В области живописи выдающимся примером того, что способно дать эмпирическое исследование, может служить «Классическое искусство» Вельфлина, где эта проблема поставлена с благородной скромностью, делающей честь автору этой работы.
Полное несовпадение сферы ценностей и эмпирической сферы ярко отражено в том факте, что применение определенной, даже самой «прогрессивной» техники ничего не говорит об эстетической ценности художественного произведения. Художественные произведения, созданные средствами самой «примитивной» техники, — например, картины, лишенные какого бы то ни было понятия о перспективе, — могут по своим эстетическим достоинствам не уступать самым совершенным произведениям, созданным рациональными техническими методами, при одном условии: если поставленные художником задачи не выходят за пределы того, что адекватно этой «примитивной» технике. Появление новых технических средств означает прежде всего рост дифференциации и создает только возможность большего «богатства» искусства в ценностном отношении. В действительности же подобный процесс нередко имел обратный эффект — «утрату» чувства формы. Однако для эмпирически–каузального исследования именно изменение «техники» (в самом высоком значении этого слова) является наиболее важным повсеместно устанавливаемым моментом в развитии искусства.

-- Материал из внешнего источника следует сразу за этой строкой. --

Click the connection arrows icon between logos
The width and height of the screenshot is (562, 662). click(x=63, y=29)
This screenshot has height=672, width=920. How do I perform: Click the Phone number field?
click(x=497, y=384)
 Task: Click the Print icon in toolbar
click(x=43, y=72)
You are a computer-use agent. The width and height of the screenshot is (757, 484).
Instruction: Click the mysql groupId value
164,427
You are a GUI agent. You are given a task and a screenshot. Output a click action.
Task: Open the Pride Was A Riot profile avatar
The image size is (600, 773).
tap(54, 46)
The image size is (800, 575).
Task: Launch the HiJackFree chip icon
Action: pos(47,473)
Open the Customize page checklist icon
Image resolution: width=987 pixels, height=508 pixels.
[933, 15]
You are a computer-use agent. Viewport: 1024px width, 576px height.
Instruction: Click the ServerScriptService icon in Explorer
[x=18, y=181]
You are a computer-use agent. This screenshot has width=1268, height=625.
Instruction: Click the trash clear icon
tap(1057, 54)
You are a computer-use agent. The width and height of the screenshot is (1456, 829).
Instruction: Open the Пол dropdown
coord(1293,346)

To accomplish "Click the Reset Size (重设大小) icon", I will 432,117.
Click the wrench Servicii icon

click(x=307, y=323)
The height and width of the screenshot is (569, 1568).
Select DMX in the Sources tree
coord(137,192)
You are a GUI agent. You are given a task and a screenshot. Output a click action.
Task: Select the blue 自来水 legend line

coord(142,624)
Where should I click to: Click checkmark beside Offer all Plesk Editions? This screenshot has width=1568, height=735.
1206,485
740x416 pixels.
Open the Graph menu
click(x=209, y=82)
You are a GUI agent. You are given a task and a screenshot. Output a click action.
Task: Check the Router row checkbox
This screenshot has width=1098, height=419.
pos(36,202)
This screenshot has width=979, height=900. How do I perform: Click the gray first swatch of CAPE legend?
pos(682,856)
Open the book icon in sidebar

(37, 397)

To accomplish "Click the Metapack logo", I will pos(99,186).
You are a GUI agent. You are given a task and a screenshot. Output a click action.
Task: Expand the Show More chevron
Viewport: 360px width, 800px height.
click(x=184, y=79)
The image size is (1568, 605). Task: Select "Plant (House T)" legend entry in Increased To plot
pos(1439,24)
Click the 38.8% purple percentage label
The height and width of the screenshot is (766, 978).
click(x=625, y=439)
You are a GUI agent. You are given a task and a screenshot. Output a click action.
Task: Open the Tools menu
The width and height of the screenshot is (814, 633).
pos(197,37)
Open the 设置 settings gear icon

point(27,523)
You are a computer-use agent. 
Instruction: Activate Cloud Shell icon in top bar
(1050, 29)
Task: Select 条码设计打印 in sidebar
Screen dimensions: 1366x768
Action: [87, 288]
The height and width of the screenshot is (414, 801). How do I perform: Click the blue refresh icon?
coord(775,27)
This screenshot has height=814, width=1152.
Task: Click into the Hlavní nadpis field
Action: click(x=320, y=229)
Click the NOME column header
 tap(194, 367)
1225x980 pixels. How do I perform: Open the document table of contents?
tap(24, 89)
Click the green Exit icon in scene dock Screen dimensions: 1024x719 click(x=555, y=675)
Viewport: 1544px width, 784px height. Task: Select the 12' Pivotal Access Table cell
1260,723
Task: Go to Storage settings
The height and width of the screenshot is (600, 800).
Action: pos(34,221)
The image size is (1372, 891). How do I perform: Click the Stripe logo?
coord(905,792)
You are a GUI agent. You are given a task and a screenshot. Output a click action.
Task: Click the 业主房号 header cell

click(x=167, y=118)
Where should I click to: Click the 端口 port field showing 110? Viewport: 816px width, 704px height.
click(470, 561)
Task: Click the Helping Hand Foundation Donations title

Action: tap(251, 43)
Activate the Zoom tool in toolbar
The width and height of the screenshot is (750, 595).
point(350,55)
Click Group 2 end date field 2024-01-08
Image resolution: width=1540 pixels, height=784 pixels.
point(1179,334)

Между тем не только историки искусства, но и историки вообще утверждают, что они не могут отказаться от политической, культурной, этической и эстетической оценки: более того, что без таких оценок они вообще не могут работать. Методология не может и не хочет предписывать кому бы то ни было, как ему следует строить свою литературную работу. Она только берет на себя смелость утверждать следующее: определенные проблемы гетерогенны по своему смыслу и их смешение приведет к тому, что в ходе дискуссии мнения будут излагаться параллельно, не сталкиваясь друг с другом, и что в одном случае дискуссия, которая ведется средствами эмпирической науки или логики, плодотворна, в другом — невозможна. Быть может, уместно будет здесь сослаться еще на одно замечание общего характера, не аргументируя его пока вескими доводами: внимательное ознакомление с историческими работами показывает, что полное объективное рассмотрение эмпирического каузального ряда почти всегда прерывается, как только историк переходит к «оценке», а это наносит ущерб результатам его исследования. Ему грозит опасность, что он в своем «объяснении» сочтет следствием «ошибки» или «упадка» то, что могло быть просто результатом чуждых ему идеалов деятелей рассматриваемого им периода; тем самым он не достигает своей основной цели — «понимания». Недоразумение объясняется двумя причинами. Прежде всего (оставаясь в сфере искусства) тем, что художественная действительность доступна, кроме чисто эстетической оценки, с одной стороны, и чисто эмпирического каузального рассмотрения — с другой, еще и интерпретации ее ценности (о чем уже было сказано выше). Нет ни малейшего сомнения ни в самостоятельной ценности этого аспекта, ни в том, что историк не может без него обойтись. Нет сомнения и в том, что читатель трудов по истории искусства обычно ждет именно этой интерпретации. Все дело только в том, что по своей логической структуре она не тождественна эмпирическому исследованию.